DIRECTIONS FOR THIS TASK: Reproduce word for word the stretch of the text on China–Romania relations from "China has an embassy in Bucharest and" through "four Confucius Institutes.".

SELECTED EXTRACT:
[Start of section]

The Kingdom of Romania and Republic of China (ROC) began relations on July 5, 1939.

== History ==
Following the takeover of the capital of Nanjing in 1941, Romania broke off relations with the ROC and began recognizing the Japanese-backed Chinese Republic. After the surrender of Japan, relations between the two never resumed, but after the Chinese Communist Party (CCP) seized power in 1949 and Romania abolished the monarchy in 1947, the Romanian People's Republic recognized People's Republic of China (PRC) as the legitimate government of China on October 5 of that year. China and Romania exchanged ambassadors for the first time in March 1950.

When the Soviet Union and many other European communist countries withdrew their advisors from China in 1960, advisors from Yugoslavia were among those that remained. Relations between the Romania and China improved after Romania broke off ties with the Soviet Union in 1964.

On 27 December 1989, CCP General Secretary Jiang Zemin held a meeting of the Politburo Standing Committee regarding the situation in Romania, where the Romanian revolution led to the execution of Nicolae Ceaușescu. Despite long-standing ties with the previous government, China promptly recognized the new government.

China has an embassy in Bucharest and a consulate general in Constanța. Romania has an embassy in Beijing and 2 consulates general in Hong Kong and Shanghai. The modern-day Republic of China (Taiwan) has no official diplomatic relations with Romania, although it is represented by Hungary via the Hungarian Trade Office in Taipei and the ROC through the Taipei Economic and Cultural Office in Budapest.

In 2015, Romania signed an agreement with China General Nuclear Power Group for assistance in building civil nuclear power stations. When the National Liberal Party came into power, it cancelled all projects that the Social Democratic Party government had agreed to with China, including the nuclear power agreement, which Romania cancelled in 2020.

== Educational and cultural exchanges ==
Romania hosts four Confucius Institutes.
==Resident diplomatic missions==
- China has an embassy in Bucharest.
- Romania has an embassy in Beijing and consulates-general in Hong Kong and Shanghai.

[End of section]

EXCERPTED DATA:
[Start of section]

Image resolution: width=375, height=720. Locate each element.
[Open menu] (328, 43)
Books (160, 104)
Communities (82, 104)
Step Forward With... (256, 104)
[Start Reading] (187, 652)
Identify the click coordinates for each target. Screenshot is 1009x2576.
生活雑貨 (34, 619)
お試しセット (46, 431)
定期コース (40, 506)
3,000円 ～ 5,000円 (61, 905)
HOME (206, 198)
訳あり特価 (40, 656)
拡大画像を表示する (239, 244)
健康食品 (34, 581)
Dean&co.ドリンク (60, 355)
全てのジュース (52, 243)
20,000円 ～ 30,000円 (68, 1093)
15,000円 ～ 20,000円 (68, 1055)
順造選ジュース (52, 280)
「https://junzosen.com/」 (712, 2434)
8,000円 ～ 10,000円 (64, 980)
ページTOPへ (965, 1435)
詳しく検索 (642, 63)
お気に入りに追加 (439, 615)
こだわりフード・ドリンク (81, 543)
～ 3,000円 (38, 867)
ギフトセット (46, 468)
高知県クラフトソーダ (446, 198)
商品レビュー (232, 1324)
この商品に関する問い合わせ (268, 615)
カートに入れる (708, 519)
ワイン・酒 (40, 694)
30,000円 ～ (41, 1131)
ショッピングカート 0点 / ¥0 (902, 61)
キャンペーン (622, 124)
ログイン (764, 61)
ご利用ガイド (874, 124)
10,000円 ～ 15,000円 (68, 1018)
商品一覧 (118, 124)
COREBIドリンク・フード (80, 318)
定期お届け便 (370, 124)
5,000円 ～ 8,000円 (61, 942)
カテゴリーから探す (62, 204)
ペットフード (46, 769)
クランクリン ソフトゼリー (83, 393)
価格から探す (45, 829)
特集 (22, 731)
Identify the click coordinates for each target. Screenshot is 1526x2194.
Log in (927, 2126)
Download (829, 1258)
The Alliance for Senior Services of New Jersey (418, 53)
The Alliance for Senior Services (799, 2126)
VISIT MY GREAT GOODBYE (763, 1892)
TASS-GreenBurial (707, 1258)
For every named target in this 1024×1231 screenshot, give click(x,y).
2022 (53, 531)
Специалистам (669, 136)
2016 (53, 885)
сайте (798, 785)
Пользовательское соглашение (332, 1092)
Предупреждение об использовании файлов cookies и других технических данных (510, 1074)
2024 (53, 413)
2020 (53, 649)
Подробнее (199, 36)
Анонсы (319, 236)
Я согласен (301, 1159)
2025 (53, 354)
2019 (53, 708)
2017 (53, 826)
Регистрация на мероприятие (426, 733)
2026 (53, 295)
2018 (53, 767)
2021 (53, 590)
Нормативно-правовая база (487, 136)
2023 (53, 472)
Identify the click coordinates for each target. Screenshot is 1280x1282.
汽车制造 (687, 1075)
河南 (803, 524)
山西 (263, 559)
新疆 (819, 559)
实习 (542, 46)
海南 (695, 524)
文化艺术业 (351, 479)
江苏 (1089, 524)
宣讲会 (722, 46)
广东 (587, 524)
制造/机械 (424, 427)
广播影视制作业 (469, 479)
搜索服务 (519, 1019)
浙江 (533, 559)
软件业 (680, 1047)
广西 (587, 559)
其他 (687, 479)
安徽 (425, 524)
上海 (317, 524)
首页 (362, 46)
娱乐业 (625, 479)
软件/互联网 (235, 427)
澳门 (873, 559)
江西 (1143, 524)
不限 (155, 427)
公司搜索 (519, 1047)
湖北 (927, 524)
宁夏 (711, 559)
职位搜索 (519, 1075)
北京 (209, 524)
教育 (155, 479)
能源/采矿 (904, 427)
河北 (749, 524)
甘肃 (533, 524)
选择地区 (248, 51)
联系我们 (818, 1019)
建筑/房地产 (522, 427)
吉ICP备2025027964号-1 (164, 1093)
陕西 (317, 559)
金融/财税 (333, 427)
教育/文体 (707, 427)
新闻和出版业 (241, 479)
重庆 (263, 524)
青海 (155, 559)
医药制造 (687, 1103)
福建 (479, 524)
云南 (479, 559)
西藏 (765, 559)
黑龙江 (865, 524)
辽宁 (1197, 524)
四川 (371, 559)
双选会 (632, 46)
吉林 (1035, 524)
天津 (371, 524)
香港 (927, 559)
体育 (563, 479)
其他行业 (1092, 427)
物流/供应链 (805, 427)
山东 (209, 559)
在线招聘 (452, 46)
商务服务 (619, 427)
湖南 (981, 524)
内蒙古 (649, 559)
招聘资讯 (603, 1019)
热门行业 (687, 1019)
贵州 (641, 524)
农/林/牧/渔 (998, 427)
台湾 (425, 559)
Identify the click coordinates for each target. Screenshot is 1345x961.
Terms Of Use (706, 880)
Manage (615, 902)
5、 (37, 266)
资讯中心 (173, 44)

[End of section]

EXERCISE RESPONSE:
China has an embassy in Bucharest and a consulate general in Constanța. Romania has an embassy in Beijing and 2 consulates general in Hong Kong and Shanghai. The modern-day Republic of China (Taiwan) has no official diplomatic relations with Romania, although it is represented by Hungary via the Hungarian Trade Office in Taipei and the ROC through the Taipei Economic and Cultural Office in Budapest.

In 2015, Romania signed an agreement with China General Nuclear Power Group for assistance in building civil nuclear power stations. When the National Liberal Party came into power, it cancelled all projects that the Social Democratic Party government had agreed to with China, including the nuclear power agreement, which Romania cancelled in 2020.

== Educational and cultural exchanges ==
Romania hosts four Confucius Institutes.